Begin RECORDS SHOWN

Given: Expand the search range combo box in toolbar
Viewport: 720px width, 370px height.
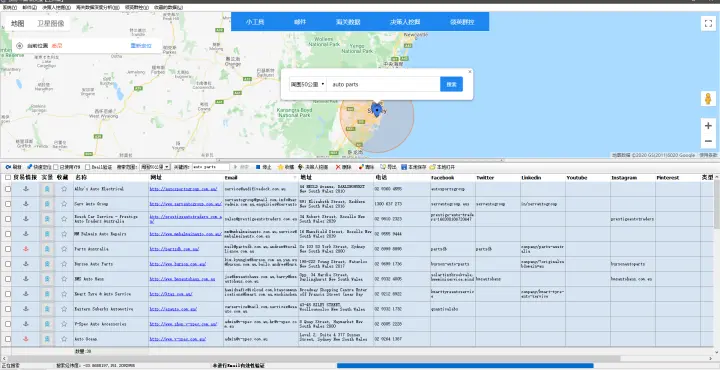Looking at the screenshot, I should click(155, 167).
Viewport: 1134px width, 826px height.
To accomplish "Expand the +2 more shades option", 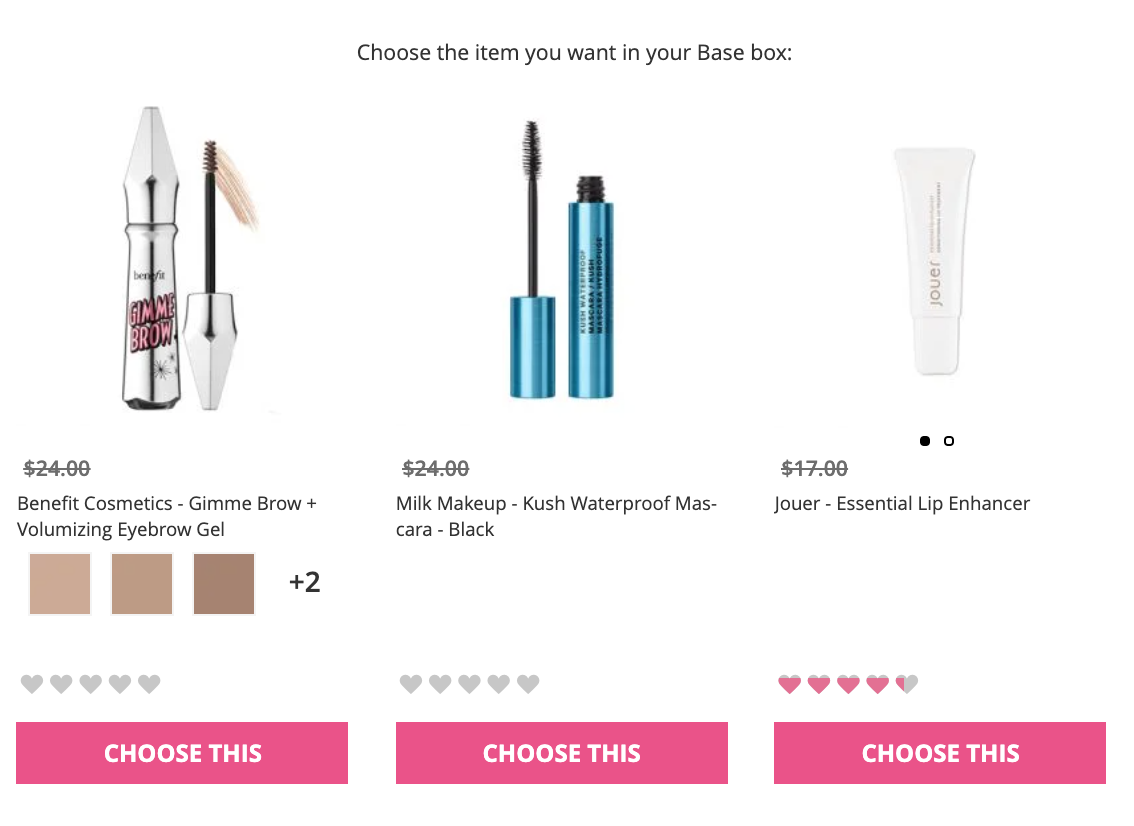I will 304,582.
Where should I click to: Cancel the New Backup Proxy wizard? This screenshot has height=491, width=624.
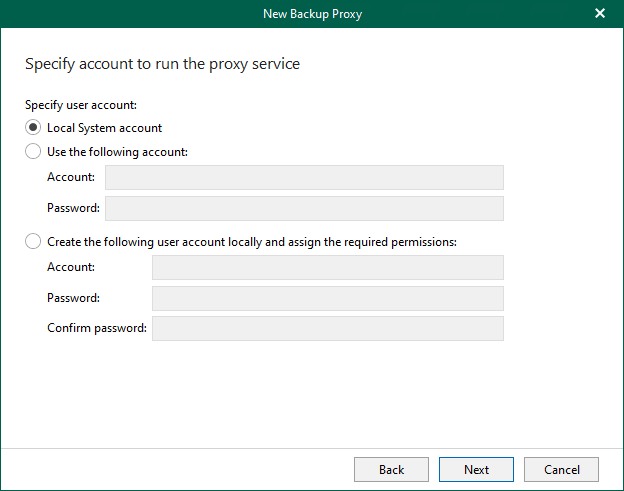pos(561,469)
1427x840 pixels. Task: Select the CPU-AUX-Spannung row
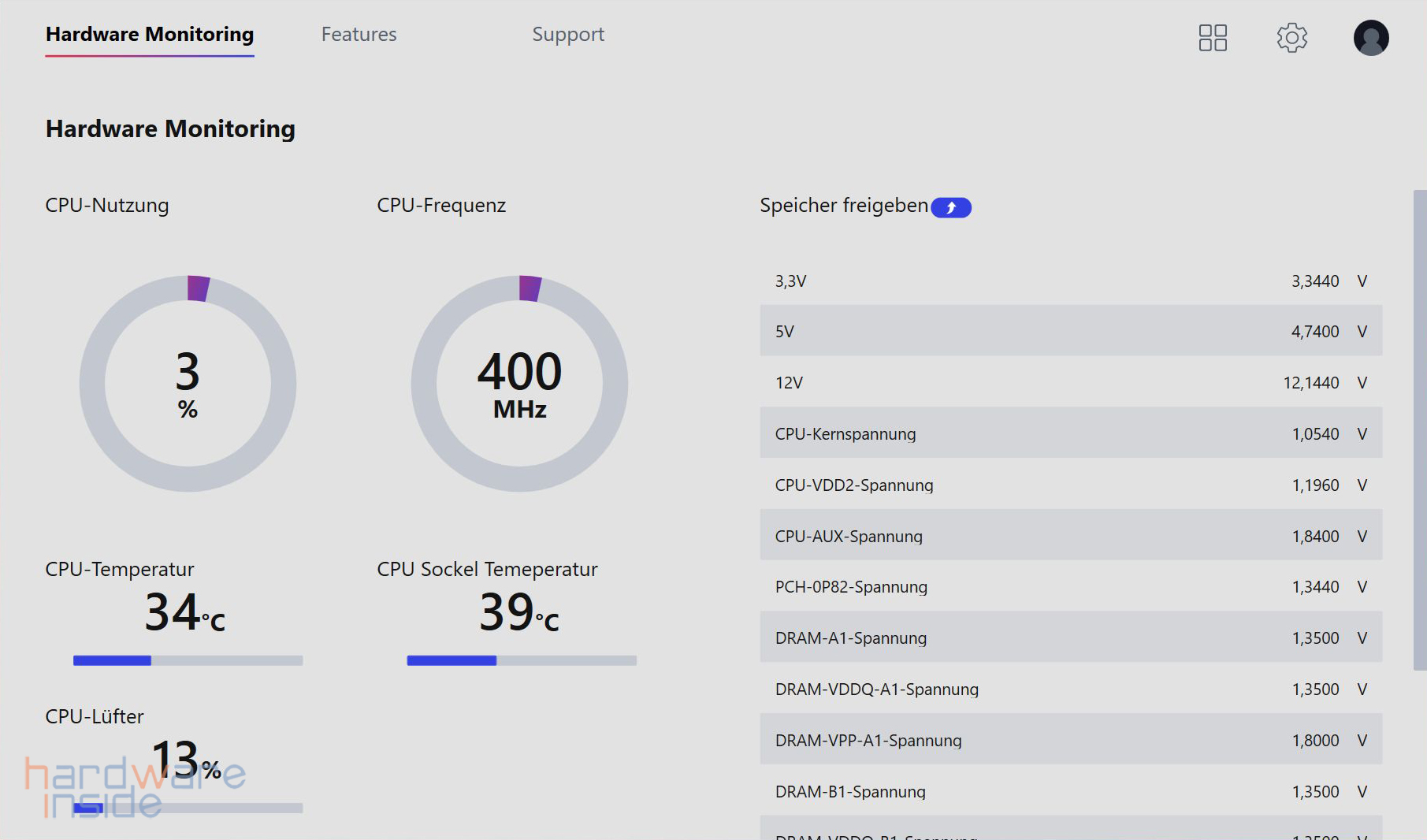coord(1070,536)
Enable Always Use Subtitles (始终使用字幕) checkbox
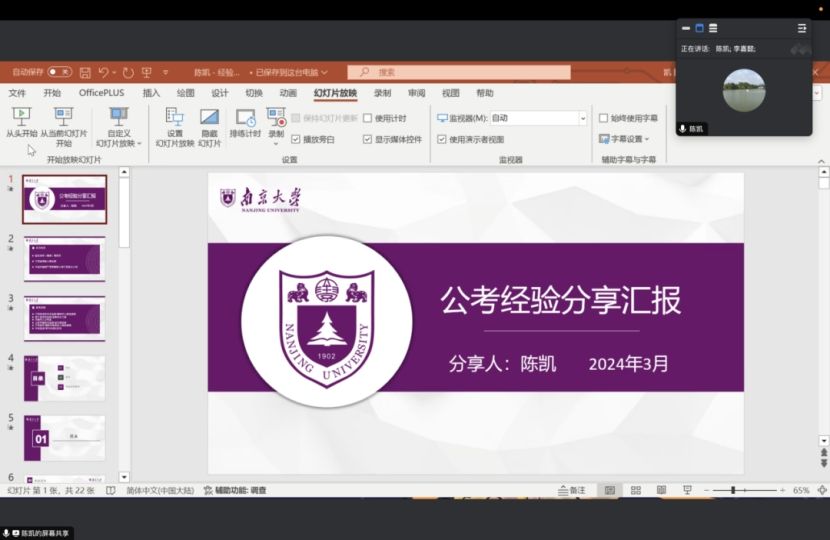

End RECORDS SHOWN

• _WHAT IS EXPECTED_
Write out the lines of the material word for word, starting at the line that contains "1427x840 pixels. Task: Select" and ending at the end of the material, both ends included. Leave the pictures out of your answer.

• _ANSWER TO THE PROBLEM_
1427x840 pixels. Task: Select the CPU-AUX-Spannung row
coord(1070,536)
Enable Always Use Subtitles (始终使用字幕) checkbox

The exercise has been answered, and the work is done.